Bank of America Revises USD/JPY Forecast for End-2026 on Strengthening Yen Outlook - CryptoRank
The desk interprets Bank of America's recent revision of their USD/JPY forecast, signaling a bullish outlook for the yen by the end of 2026. Per the full note, **BofA** suggests a strengthening trend for the yen, aiming for 147.0000 by December 2026, which contrasts with the current market dynamics indicating a consensus around 148.0000. With the current spot at 157.0000, this divergence may reflect underlying expectations of monetary policy shifts from the Bank of Japan. The data indicates an increasing preference across several firms for a lower USD/JPY rate in the coming years, suggesting a market prepared for a more hawkish BoJ stance in the longer term.

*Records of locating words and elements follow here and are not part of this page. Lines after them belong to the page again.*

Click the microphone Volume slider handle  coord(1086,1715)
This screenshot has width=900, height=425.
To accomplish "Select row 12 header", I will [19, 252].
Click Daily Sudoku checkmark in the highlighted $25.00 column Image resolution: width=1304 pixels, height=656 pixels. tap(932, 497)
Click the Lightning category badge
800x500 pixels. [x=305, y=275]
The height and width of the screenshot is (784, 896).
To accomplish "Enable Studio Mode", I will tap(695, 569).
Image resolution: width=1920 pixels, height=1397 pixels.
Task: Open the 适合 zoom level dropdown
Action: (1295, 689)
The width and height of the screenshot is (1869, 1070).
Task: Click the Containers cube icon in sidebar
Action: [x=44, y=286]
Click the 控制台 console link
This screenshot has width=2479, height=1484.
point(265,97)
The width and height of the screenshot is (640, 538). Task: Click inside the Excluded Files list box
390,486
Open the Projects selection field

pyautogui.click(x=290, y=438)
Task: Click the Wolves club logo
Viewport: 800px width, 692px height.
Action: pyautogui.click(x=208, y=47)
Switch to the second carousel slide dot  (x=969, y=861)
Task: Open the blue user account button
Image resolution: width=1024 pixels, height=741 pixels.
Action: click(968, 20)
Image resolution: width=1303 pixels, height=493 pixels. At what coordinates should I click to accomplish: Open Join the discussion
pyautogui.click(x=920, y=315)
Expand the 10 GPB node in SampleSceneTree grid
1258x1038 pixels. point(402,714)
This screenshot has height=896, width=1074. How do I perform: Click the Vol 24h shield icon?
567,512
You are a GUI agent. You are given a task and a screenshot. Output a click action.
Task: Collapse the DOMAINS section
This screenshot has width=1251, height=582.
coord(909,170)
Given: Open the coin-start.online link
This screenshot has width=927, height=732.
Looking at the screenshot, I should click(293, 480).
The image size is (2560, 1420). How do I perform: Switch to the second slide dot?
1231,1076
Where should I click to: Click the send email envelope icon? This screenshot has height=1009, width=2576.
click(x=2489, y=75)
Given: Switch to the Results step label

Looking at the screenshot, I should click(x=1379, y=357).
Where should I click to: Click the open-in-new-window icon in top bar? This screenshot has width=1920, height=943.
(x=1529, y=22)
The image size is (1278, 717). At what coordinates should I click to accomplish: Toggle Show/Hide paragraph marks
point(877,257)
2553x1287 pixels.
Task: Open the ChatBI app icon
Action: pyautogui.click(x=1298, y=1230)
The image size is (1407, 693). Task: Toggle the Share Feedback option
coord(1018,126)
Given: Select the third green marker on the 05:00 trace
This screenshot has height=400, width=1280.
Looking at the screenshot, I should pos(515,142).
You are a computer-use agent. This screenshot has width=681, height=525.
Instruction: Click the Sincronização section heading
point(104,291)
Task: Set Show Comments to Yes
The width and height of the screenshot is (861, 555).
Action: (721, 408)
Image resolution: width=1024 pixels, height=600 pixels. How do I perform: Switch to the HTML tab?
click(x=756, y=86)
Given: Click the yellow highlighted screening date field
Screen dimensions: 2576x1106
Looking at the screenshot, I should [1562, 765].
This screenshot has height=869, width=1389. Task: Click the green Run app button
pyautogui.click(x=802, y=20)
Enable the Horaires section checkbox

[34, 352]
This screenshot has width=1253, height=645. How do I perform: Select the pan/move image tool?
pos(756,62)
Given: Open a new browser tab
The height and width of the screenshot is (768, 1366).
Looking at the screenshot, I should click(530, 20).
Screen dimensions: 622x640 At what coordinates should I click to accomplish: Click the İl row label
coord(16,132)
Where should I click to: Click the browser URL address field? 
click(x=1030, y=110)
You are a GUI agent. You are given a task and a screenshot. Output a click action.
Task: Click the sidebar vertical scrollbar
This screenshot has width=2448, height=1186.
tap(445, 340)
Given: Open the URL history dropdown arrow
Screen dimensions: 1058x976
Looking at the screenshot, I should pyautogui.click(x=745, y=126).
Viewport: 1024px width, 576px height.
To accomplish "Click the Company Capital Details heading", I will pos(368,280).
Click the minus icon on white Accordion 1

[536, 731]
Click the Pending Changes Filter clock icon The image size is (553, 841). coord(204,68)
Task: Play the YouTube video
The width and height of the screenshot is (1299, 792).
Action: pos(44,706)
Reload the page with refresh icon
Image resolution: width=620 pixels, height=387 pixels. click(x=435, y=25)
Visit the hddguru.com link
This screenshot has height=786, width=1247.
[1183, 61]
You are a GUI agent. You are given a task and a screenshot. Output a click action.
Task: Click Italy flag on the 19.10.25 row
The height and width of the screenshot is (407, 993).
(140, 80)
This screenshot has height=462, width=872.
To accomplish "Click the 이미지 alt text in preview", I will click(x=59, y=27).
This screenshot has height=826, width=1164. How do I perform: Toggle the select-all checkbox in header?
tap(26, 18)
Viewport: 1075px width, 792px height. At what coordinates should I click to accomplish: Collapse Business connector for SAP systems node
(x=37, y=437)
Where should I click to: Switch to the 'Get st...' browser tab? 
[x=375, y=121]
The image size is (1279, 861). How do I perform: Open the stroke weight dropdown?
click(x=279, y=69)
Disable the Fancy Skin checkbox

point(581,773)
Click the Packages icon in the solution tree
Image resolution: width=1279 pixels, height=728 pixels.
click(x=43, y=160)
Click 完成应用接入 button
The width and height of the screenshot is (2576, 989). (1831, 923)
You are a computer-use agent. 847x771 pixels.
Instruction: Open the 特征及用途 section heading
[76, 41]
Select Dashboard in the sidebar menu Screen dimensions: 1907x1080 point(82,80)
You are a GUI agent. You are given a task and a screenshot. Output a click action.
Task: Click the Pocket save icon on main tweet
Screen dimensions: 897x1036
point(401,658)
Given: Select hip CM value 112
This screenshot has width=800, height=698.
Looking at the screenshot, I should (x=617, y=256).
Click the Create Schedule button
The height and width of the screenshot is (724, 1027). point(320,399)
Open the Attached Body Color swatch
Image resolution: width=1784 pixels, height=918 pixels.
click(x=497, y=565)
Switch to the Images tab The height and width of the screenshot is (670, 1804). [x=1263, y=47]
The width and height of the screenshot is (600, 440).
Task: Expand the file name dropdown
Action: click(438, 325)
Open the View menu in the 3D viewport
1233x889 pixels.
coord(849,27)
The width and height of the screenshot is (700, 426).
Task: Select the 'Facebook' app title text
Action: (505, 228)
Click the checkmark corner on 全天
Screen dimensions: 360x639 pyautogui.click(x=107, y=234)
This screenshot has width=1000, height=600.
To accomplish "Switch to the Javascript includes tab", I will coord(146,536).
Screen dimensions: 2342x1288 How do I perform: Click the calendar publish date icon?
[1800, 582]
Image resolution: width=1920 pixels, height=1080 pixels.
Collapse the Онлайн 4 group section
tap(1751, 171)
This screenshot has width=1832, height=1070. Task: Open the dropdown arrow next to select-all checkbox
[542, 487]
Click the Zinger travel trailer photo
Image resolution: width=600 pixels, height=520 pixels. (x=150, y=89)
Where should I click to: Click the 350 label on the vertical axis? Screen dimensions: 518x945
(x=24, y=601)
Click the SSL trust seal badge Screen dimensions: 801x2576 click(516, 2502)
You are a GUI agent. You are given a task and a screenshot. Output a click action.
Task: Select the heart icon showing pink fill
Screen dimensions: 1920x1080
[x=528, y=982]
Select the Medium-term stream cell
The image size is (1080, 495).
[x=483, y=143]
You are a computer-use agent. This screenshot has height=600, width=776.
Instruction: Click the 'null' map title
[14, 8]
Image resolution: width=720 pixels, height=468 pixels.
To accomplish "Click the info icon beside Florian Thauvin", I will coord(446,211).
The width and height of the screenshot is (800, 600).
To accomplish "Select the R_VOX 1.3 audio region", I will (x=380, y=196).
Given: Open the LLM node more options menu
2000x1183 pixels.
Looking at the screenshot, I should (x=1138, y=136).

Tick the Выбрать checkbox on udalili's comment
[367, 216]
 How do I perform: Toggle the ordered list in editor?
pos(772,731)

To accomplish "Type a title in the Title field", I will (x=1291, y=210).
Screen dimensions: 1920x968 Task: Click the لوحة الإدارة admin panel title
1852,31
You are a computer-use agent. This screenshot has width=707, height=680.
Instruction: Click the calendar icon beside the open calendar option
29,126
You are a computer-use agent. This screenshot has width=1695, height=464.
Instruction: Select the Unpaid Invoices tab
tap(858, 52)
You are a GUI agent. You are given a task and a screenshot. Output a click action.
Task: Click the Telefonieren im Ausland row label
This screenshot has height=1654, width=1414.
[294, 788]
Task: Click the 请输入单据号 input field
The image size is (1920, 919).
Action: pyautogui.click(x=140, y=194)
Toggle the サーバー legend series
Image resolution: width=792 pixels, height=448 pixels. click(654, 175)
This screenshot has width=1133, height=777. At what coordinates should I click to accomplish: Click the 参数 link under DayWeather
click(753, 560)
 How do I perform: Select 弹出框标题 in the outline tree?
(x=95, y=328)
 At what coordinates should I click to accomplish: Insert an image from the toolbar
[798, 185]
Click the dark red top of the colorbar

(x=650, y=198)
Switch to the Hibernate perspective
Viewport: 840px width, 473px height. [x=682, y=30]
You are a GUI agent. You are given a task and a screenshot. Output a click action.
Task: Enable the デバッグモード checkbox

Bank of America Revises USD/JPY Forecast for End-2026 on Strengthening Yen Outlook - MEXC
The desk interprets Bank of America's recent revision of the USD/JPY forecast as a significant signal of a strengthening yen towards 2026. Per the full note, Bank of America has adjusted their projections to 147.00 for December 2026, indicating a more bullish outlook on the JPY amid a backdrop of potential shifts in global monetary policy and economic recovery in Japan. However, this view deviates from the consensus, which suggests greater bearishness, with a median target at 148.00 with a range from 143.00 to 164.00 across other firms. The desk sees this as a pivotal moment where traders should reassess positioning ahead of key economic indicators that could further impact these projections.